As the political-correctness movement has attempted so many times to get Joe Rogan off the public space they seem to at least have reigned him in now. There’s no need to describe the latest controversies, that have finally led to a seemingly dire change within the format, everyone knows. And Joe Rogan, after his public statements, has in fact implemented one change he promised:
After each Episode with a publicly considered “controverse” personality, someone who fully or partly disagrees with the Mainstream narrative about societies “Hot Topics” he provides space on his platform for someone informing the public about the “accepted” version of things. He did so with his current two episodes.
In episode #1776 his guest was Steven E. Kooning, a theoretical physicist that has written a book called “Unsettled: What Climate Science Tells Us, What It Doesn’t, and Why It Matters.” and they talk extensively about certain, seemingly data-driven points that at least seem to be contradictory to some extend of the official statements with which we are faced in these highly politically charged times we live in.
Koonin states within the podcast that climate change is happening (no denial here), but he doubts the official degree and how much of it humanity is actually responsible for (which he deems to be 50%, when asked) and provides arguments for his views on the topic.
In his current (as of February 17th) episode #1777 Rogan invited Andrew Dessler on the stage, a renowned climate scientist and professor of Atmospheric Sciences at Texas A&M University. He has, as well, a broad portfolio and was the author of several books, one of them the award-winning “Introduction to Modern Climate Change”.
With a little bit of an advantage on his side he could build arguments against Koonin’s theses and based them as well on under stable, seemingly data-driven points (I say seemingly in both cases, because I didn’t read the data mentioned myself and therefore can’t verify at this moment) and provided an extensive, but understandable amount of information as well.
My personal opinion about the new format
Well, I was skeptical, to say the least. The Joe Rogan Experience was about to experience a major change.
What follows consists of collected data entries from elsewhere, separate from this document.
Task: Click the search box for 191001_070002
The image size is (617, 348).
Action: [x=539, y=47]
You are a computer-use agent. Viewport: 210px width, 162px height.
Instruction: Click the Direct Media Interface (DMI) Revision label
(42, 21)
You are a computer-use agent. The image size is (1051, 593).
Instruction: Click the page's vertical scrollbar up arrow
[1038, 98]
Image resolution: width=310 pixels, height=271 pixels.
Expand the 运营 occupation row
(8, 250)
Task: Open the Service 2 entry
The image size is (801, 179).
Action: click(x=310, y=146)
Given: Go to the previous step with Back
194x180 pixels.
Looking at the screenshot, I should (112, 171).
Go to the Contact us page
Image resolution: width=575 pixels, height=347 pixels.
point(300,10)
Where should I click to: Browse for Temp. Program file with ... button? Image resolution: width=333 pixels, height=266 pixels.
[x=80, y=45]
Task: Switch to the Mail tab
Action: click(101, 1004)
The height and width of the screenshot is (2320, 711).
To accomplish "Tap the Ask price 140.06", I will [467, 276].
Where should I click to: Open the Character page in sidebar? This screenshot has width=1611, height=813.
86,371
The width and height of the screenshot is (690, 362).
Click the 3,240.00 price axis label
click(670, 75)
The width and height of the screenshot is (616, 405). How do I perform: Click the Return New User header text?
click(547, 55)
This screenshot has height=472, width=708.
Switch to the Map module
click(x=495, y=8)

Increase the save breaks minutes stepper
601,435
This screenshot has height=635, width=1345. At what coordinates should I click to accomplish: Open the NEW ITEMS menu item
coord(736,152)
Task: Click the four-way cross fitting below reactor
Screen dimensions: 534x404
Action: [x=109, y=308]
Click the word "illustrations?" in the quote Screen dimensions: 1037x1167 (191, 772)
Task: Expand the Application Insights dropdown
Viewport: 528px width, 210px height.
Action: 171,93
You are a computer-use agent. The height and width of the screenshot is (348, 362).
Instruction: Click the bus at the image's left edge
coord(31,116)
He made good on his word (and that’s something we all should acknowledge, wether we are fans or foes) and the impacts of the latest controversies are notable.
Joe Rogan took much more of an “Interviewer” approach in both episodes and I was briefly shocked when he basically refused to talk about his opinion in episode #1776 by saying something to the degree of that he basically has to, or is going to shut up about this topic (paraphrasing). So they didn’t just reign him in in terms of content to some degree, but this is the first time that I’ve heard Joe Rogan outspokenly censoring himself. That’s something I never expected to hear from him, to be honest.
The so called “Mob” won — or did they?
As I stated before: I was skeptical! But after listening to both episodes in a row I guess I’m not so sure anymore that this is a bad change in itself. Yes, it’s troubling that he censors himself! It’s troubling that too some degree the public got their say in what contents Joe Rogan can provide! But they accidentally made something happen that was basically almost impossible before:
They made it necessary to get their people on the Joe Rogan Experience!
And that means that people, who would have refused to engage in a platform like this are now, at least to some degree, “forced” to enter the public discourse on a medium which they despise. And this actually grants the audience a possibility which the notion of “harmful information can not be allowed to interact with or it spreads” clearly contradicts: It opens the door for a more balanced forming of an informed opinion on a topic, where both sides are presented — a stage for the audience to make up their own minds instead of being told what the correct opinion is by trying to bury everyone that disagrees. And even the possibility of actual debates was briefly mentioned.
With that in mind I actually think, that what still seems like a success for the politically correct movement could turn out to become a blessing in disguise, not just for the audience but for Joe Rogan as well. Because it is his platform that almost accidentally may have just opened the door for a long awaited and desperately needed start of open dialogue between two fronts that didn’t talk to each other for far too long!